Short problem: Reproduce word for word the passage of the Water Finance Center text below, starting with "The Center seeks" and going on through "meet infrastructure needs.".
-- START Source excerpt --
About the Water Finance Center

On this page:
  • Mission of the Center
  • The Center's Strategic Goals
  • Why the Center was Created
  • Additional Resources

Mission of the Center

The Water Finance Center is an information and assistance center, helping communities make informed decisions for drinking water, wastewater, and stormwater infrastructure to protect human health and the environment.


The Center's Strategic Goals

The Center seeks to accelerate and improve the quality of water infrastructure:

    Goal 1: Research - Identify financial solutions to help communities meet infrastructure needs.

    Goal 2: Advise - Provide financial advice, support, and technical assistance to stakeholders.

    Goal 3: Innovate - Provide expertise and add value to the national water conversation.

    Goal 4: Network - Build relationships with government partners and stakeholders.
 

Goal 1: Research
The Center works toward this goal by providing water infrastructure financing information and assistance to local governments:

  • Customer Assistance Program (CAPs) Compendium - Worked with national associations to highlight CAPs offered by drinking water and wastewater utilities. CAPs help address affordability concerns for individual households. View the Compendium.
  • Water Finance Clearinghouse - Developing a water infrastructure financing clearinghouse to facilitate easy access to water financing resources, such as reports, tools, case studies etc. to help communities make informed decisions.
  • Financing Options - Helping communities identify financing options for their infrastructure projects. 
  • Small System Financing Resources - Assembling financial capacity building resources for small drinking water and wastewater systems.
-- END Source excerpt --
-- START Supplied entries --
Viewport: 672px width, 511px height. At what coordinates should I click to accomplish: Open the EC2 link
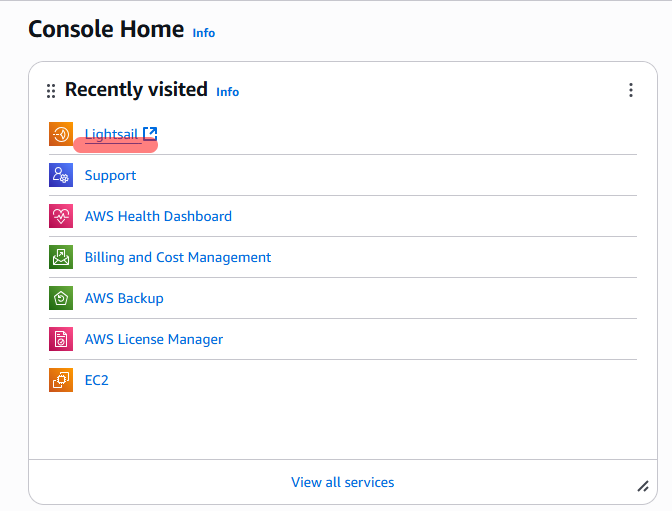tap(97, 380)
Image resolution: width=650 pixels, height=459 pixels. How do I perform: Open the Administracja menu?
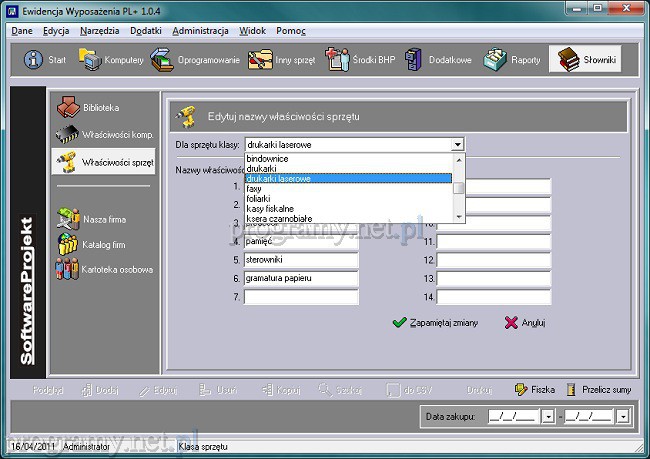coord(200,30)
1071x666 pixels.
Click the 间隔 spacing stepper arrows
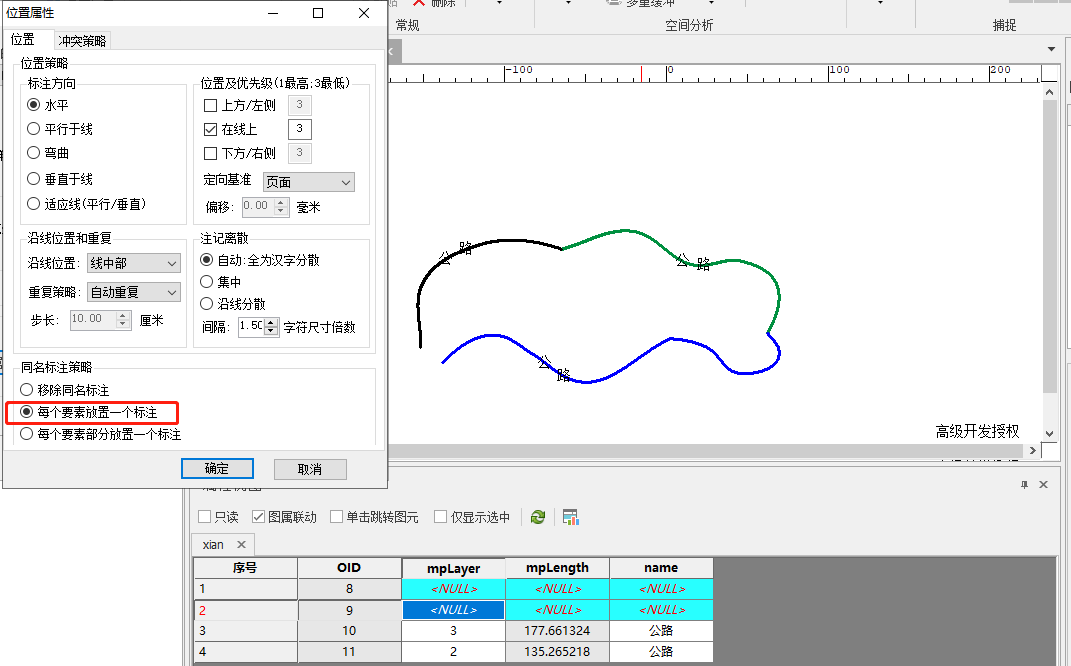point(272,326)
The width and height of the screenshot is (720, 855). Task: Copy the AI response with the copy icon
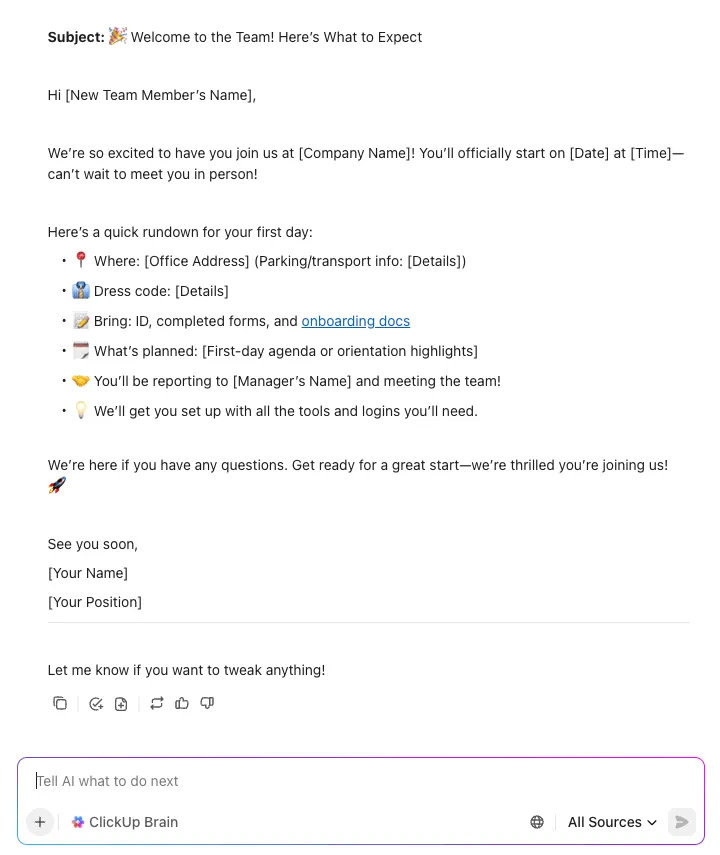(60, 703)
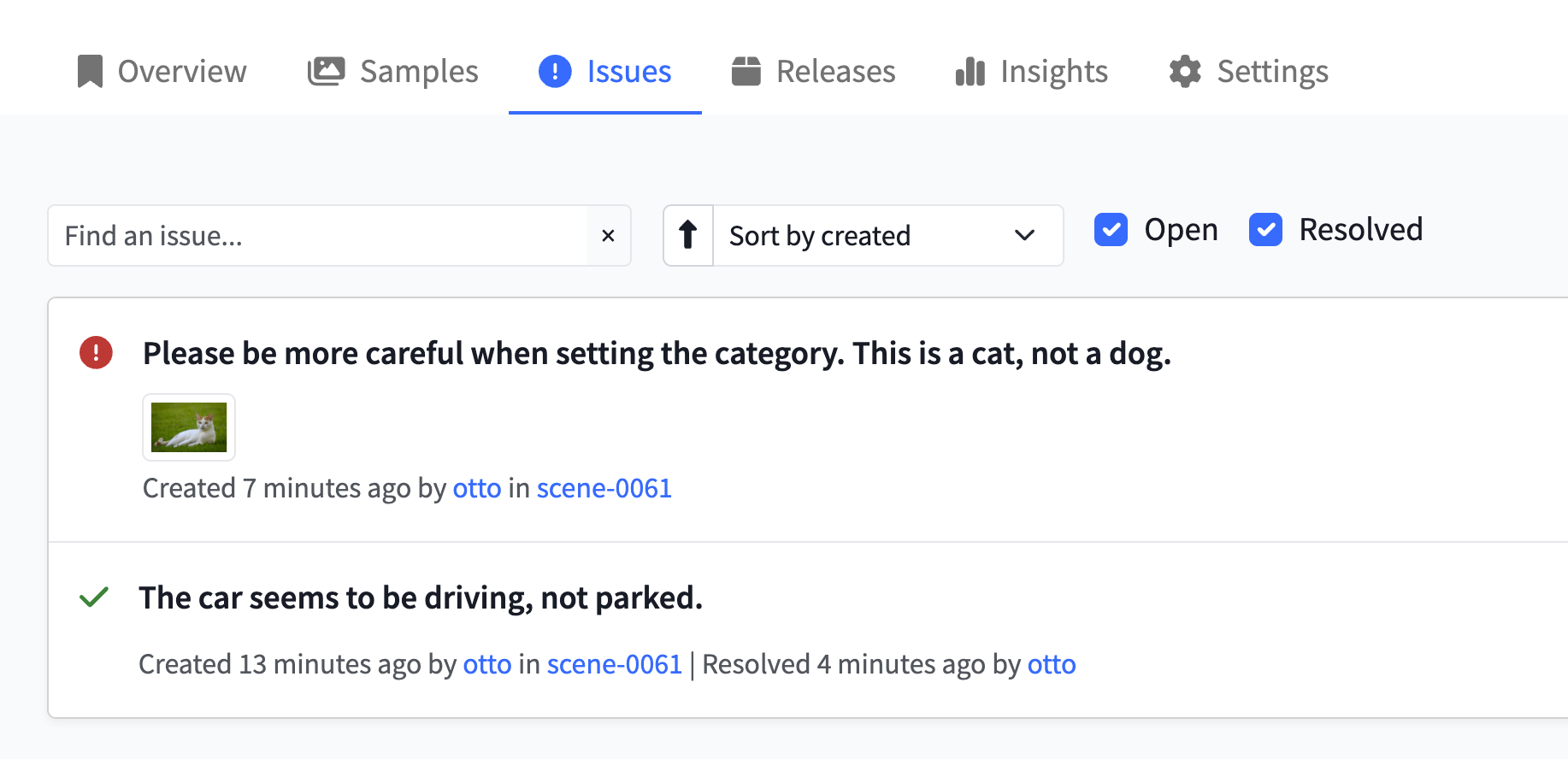
Task: Click the bookmark icon next to Overview
Action: click(x=90, y=72)
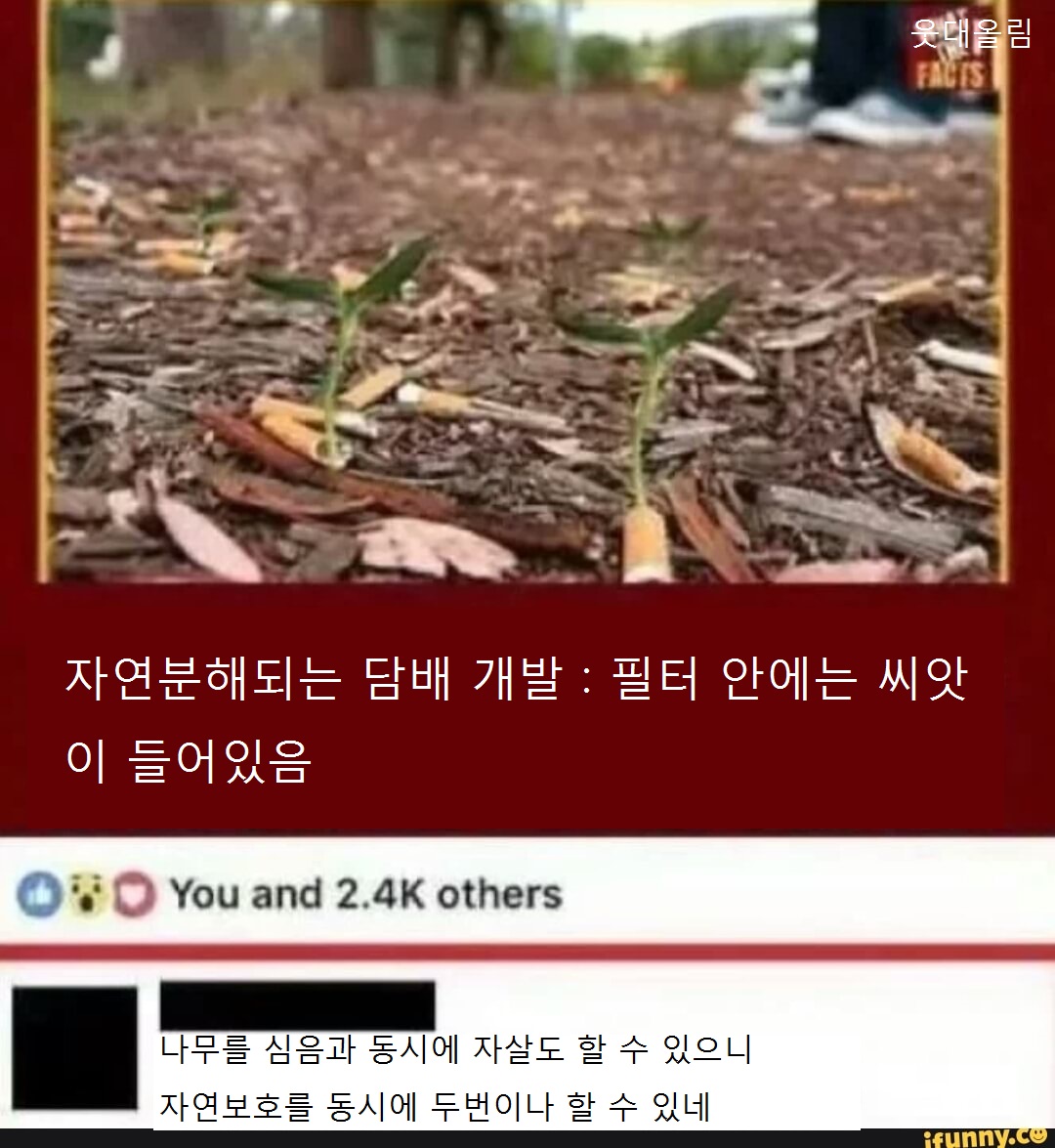The height and width of the screenshot is (1148, 1055).
Task: Click the 웃대올림 watermark text
Action: tap(972, 33)
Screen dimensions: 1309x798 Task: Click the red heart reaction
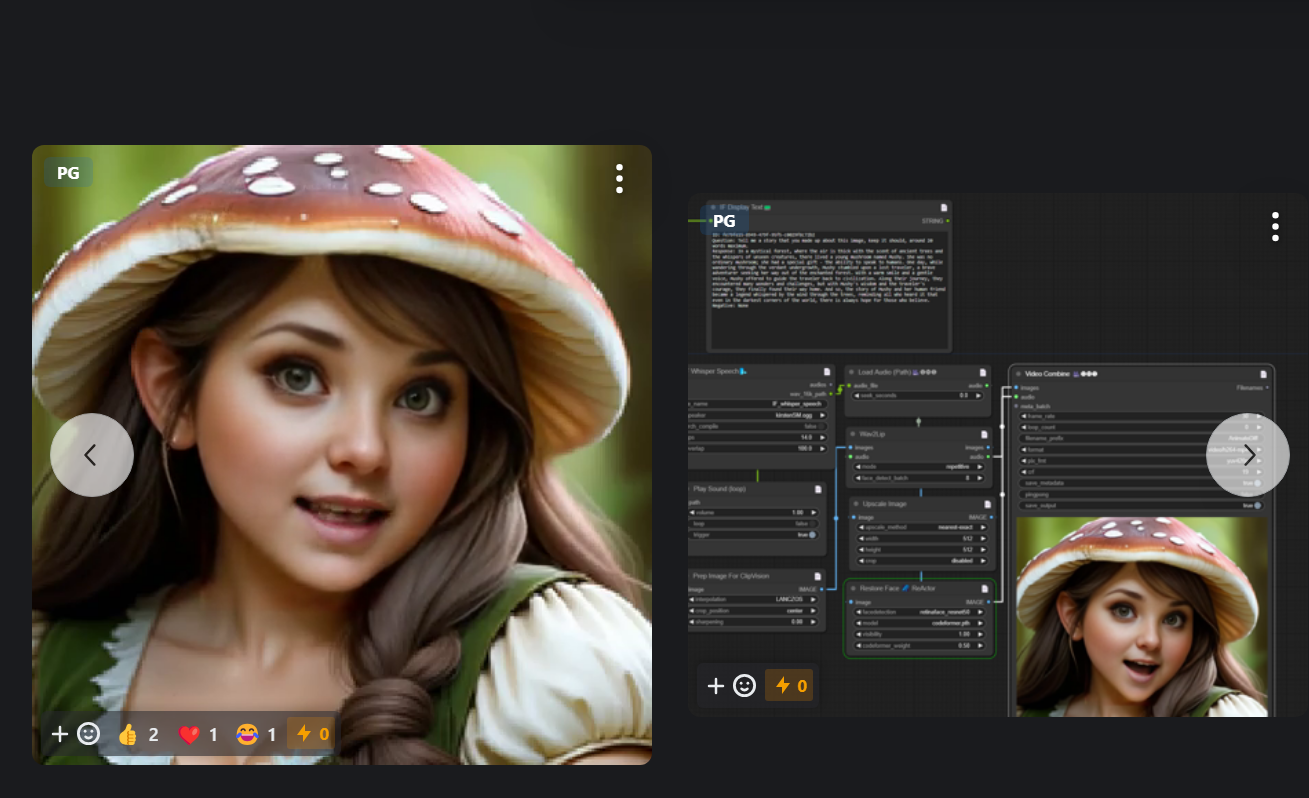click(x=199, y=735)
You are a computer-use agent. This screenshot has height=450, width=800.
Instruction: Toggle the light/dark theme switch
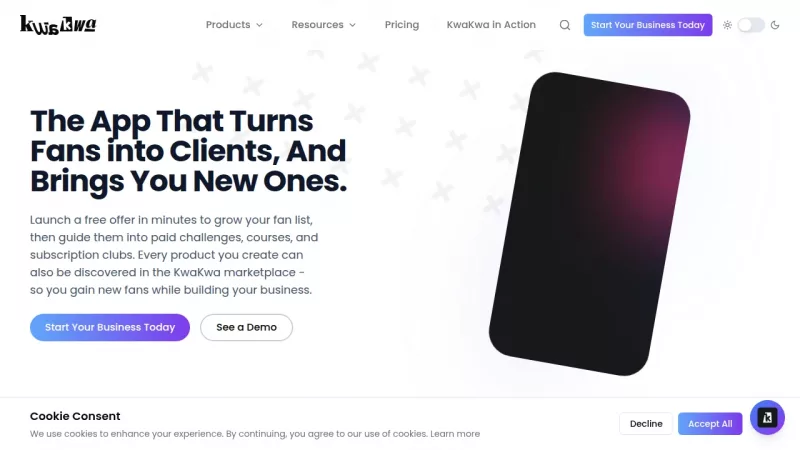tap(751, 25)
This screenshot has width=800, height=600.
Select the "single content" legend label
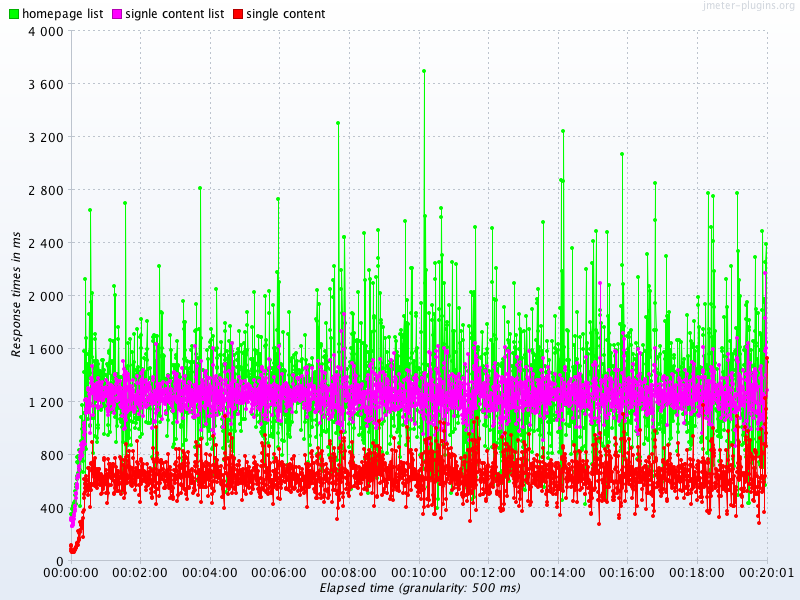click(x=285, y=14)
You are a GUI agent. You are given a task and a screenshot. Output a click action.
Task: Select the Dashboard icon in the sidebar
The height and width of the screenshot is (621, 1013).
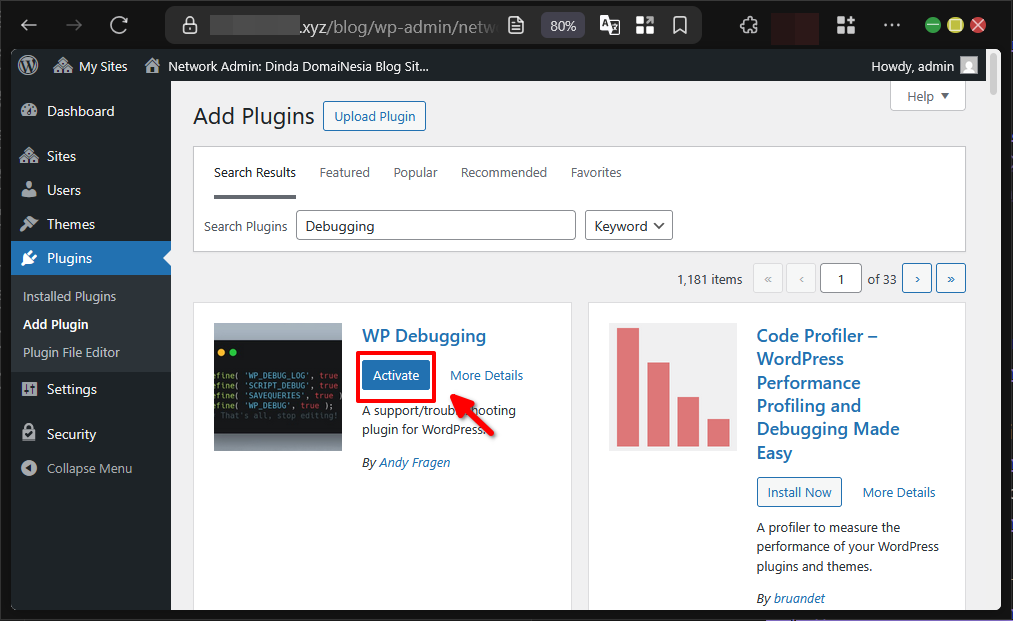click(x=29, y=110)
-- END Supplied entries --
Answer in full:
The Center seeks to accelerate and improve the quality of water infrastructure:

    Goal 1: Research - Identify financial solutions to help communities meet infrastructure needs.